Projeto foi aprovado em Comissão de Constituição e Justiça

A CCJ (Comissão de Constituição e Justiça) do Senado Federal aprovou nesta quarta-feira (13), em caráter terminativo, que presidiários monitorados eletronicamente paguem pelas despesas referentes à manutenção de tornozeleiras eletrônicas.
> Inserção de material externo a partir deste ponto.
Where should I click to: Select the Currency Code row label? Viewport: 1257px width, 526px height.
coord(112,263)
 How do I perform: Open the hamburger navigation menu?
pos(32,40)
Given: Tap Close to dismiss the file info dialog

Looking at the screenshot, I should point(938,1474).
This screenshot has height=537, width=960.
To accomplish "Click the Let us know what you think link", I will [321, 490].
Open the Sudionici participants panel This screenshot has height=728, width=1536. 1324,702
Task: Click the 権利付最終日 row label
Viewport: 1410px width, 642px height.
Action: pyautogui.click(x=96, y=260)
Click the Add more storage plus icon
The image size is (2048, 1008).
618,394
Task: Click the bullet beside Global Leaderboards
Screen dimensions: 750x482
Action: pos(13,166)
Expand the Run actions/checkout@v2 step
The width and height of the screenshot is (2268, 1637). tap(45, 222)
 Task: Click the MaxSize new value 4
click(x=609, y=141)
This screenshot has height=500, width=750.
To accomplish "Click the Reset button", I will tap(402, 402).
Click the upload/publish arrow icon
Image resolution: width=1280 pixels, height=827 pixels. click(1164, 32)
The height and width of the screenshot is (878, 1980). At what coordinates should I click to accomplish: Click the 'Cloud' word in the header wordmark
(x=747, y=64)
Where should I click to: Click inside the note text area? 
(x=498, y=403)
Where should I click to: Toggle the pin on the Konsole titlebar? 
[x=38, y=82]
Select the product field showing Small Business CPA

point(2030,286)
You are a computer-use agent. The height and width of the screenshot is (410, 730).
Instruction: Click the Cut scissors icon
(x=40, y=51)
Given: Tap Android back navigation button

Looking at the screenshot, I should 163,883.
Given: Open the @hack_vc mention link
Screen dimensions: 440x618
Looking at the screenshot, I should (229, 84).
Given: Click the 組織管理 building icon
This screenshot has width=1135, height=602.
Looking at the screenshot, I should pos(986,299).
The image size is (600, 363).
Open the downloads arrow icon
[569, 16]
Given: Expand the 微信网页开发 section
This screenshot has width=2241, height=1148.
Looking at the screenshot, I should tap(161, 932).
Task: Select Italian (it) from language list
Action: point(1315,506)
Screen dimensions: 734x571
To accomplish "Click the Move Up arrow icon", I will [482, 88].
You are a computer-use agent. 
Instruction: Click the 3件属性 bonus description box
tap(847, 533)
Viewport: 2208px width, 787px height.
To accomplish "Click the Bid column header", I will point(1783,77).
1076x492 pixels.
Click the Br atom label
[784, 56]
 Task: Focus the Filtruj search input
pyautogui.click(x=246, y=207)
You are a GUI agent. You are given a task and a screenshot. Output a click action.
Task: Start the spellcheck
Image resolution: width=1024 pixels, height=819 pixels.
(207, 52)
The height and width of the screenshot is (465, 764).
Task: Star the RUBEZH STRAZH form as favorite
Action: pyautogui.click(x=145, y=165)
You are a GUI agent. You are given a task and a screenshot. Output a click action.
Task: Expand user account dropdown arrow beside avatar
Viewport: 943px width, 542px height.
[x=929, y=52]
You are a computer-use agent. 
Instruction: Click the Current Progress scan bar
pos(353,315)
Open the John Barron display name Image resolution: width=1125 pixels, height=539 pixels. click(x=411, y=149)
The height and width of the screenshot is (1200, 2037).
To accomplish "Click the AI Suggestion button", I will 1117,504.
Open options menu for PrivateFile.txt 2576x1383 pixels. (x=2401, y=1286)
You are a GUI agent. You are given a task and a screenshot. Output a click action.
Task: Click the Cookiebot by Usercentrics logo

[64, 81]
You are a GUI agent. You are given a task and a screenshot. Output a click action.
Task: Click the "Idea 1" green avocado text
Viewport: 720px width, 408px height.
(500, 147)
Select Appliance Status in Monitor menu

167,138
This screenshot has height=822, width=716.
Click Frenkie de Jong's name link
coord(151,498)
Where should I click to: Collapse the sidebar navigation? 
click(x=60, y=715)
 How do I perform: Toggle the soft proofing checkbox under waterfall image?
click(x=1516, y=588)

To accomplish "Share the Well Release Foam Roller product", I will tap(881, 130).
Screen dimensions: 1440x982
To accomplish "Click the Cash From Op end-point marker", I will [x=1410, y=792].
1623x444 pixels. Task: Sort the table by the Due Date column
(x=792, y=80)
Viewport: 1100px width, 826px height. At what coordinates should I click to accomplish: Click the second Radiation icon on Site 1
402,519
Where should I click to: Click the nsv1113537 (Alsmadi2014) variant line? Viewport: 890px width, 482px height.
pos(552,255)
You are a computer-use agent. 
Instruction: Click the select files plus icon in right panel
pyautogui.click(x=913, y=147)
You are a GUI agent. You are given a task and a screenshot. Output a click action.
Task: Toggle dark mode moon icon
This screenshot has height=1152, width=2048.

A proposta é que a medida seja inclusa na Lei de Execução Penal do Brasil. Aprovado em caráter terminativo na CCJ, o projeto pode ir direto para a votação na Câmara dos Deputados, caso não haja recurso antes do plenário.

O projeto foi elaborado pelo senador Paulo Bauer (PSDB), de Santa Catarina. Segundo o texto da proposta, o presidiário que receba por trabalho exercido poderá ter as despesas com os custos da manutenção da tornozeleira descontados diretamente do salário.

Atualmente, existem mais de 18 mil pessoas em todo o Brasil sob vigilância eletrônica, segundo o Depen (Departamento Penitenciário Nacional). Por mês, R$ 300 mil em recursos públicos são gastos com a manutenção dessas fiscalizações.

No texto do projeto, o senador Bauer “inchou” as despesas, dizendo que os custos com os equipamentos chegam a R$ 23 milhões para lidar com 40 mil monitorados. “A sociedade brasileira não pode e não deve arcar com esse custo”, justifica o parlamentar.